Au moins une personne a été tuée et une dizaine d'autres été blessées lundi à Conakry, dont plusieurs par balles, dans des heurts entre manifestants et policiers, moins de deux semaines après l'appel de l'opposition guinéenne à porter dans la rue le combat contre le président Alpha Condé.

Les deux parties se sont renvoyé la responsabilité des violences, l'opposition dénonçant "des exactions sur des manifestants désarmés jouissant de leurs droits constitutionnels" et le gouvernement "les propos réitérés aujourd'hui par des leaders de l'opposition qui continuent à appeler à la violence et à l'insurrection".

Dans la soirée, le directeur de la clinique Mère et enfants de Conakry, le Pr Ibrahima Baldé, a annoncé qu'un des blessés admis dans l'établissement était décédé.

"Un jeune homme du nom de Souleymane Bah, atteint d'une balle dans le thorax, a succombé à ses blessures en début de soirée dans ma clinique", a déclaré à l'AFP le Pr Baldé.

L'opposition avait annoncé en fin d'après-midi que "le bilan provisoire de la répression" s'élevait à "une trentaine de blessés dont sept par balle réelle et un dans un état critique".

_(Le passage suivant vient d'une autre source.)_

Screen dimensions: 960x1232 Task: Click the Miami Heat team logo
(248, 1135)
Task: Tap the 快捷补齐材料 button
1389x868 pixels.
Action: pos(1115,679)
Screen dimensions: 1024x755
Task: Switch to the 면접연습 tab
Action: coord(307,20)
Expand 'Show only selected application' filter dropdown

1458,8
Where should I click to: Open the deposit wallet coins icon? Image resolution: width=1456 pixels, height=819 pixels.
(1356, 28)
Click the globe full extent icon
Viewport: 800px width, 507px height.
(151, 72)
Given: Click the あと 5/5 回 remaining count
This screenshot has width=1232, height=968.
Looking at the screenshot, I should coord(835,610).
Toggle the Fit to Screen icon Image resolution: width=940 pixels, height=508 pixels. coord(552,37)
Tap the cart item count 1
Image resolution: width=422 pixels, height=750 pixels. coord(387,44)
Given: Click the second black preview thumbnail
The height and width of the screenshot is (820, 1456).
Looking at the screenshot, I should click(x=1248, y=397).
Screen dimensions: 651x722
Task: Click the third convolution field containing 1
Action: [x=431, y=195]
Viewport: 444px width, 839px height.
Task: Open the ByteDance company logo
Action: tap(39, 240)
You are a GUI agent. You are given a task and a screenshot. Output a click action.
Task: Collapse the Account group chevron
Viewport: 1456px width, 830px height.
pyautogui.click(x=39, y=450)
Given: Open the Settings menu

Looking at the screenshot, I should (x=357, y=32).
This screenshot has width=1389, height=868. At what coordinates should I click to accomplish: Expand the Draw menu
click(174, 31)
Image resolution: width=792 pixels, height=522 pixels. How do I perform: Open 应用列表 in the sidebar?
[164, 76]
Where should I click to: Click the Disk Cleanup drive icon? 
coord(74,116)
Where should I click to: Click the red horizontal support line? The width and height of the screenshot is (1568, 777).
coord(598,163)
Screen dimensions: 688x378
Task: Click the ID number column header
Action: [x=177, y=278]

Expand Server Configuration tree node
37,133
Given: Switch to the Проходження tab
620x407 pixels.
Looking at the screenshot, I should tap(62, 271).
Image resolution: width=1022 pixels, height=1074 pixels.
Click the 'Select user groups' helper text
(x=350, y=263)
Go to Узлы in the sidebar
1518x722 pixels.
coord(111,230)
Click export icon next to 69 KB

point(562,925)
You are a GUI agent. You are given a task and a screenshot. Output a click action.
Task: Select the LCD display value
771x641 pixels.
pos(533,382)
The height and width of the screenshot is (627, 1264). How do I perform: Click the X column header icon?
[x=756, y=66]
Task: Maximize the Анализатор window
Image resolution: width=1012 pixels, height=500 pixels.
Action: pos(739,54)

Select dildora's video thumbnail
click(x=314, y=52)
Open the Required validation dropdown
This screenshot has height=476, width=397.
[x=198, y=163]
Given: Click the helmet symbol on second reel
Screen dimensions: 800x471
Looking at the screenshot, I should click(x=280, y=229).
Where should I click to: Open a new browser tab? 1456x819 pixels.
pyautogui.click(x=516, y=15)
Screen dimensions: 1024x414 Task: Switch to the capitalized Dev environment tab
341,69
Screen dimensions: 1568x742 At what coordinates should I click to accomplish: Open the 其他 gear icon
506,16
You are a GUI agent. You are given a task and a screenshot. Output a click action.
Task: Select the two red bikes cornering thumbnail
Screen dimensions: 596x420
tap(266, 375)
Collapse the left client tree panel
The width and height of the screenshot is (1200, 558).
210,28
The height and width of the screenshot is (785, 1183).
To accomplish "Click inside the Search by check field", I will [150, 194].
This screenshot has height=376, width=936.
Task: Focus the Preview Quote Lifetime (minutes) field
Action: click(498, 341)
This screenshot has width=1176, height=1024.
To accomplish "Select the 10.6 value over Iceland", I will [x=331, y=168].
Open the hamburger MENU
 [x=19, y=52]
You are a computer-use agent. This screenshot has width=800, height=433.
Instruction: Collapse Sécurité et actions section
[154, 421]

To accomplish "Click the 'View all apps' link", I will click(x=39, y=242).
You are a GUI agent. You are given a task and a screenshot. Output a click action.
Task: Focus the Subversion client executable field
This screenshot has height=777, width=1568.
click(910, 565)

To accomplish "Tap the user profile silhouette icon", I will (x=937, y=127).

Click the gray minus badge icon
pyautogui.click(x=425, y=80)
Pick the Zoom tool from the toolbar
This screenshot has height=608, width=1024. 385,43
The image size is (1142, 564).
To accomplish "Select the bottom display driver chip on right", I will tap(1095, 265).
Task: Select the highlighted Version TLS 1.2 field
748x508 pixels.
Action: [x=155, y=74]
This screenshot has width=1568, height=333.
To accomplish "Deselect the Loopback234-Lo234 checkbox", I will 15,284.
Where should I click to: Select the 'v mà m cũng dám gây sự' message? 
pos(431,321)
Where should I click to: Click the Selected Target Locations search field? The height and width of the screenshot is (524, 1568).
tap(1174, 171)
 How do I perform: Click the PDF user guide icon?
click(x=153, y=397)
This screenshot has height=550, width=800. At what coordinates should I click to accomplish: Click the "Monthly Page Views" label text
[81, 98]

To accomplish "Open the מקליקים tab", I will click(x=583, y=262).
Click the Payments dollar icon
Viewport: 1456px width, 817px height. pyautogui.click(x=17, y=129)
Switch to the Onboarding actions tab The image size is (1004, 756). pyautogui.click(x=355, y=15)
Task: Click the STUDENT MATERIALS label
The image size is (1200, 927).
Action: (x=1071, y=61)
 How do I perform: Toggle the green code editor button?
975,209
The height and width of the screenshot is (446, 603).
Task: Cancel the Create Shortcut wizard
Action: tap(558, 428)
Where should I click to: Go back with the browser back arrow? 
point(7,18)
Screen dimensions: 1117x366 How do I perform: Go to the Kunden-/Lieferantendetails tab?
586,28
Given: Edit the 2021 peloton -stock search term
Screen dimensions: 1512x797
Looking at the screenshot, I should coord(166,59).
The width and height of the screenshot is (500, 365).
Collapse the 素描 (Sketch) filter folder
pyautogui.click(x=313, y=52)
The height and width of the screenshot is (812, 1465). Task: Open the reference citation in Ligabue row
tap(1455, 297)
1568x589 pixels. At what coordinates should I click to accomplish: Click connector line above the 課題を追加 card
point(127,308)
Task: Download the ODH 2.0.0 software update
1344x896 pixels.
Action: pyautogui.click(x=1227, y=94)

Elle a remercié ses partisans pour leur mobilisation dans la capitale, les appelant à poursuivre leurs marches mardi et à "maintenir cette pression jusqu'à la satisfaction totale de ses revendications".

Le porte-parole du gouvernement avait fait état de dix blessés dans deux hôpitaux, dont six par balles, ainsi qu'un gendarme, et de huit interpellations, précisant que "la situation semble maîtrisée par les forces de l'ordre".

Les tirs, qui se poursuivaient par intermittence, ont diminué d'intensité dans l'après-midi, selon le correspondant de l'AFP, qui a assisté dans la matinée à des scènes de panique parmi des habitants tentant de rentrer chez eux.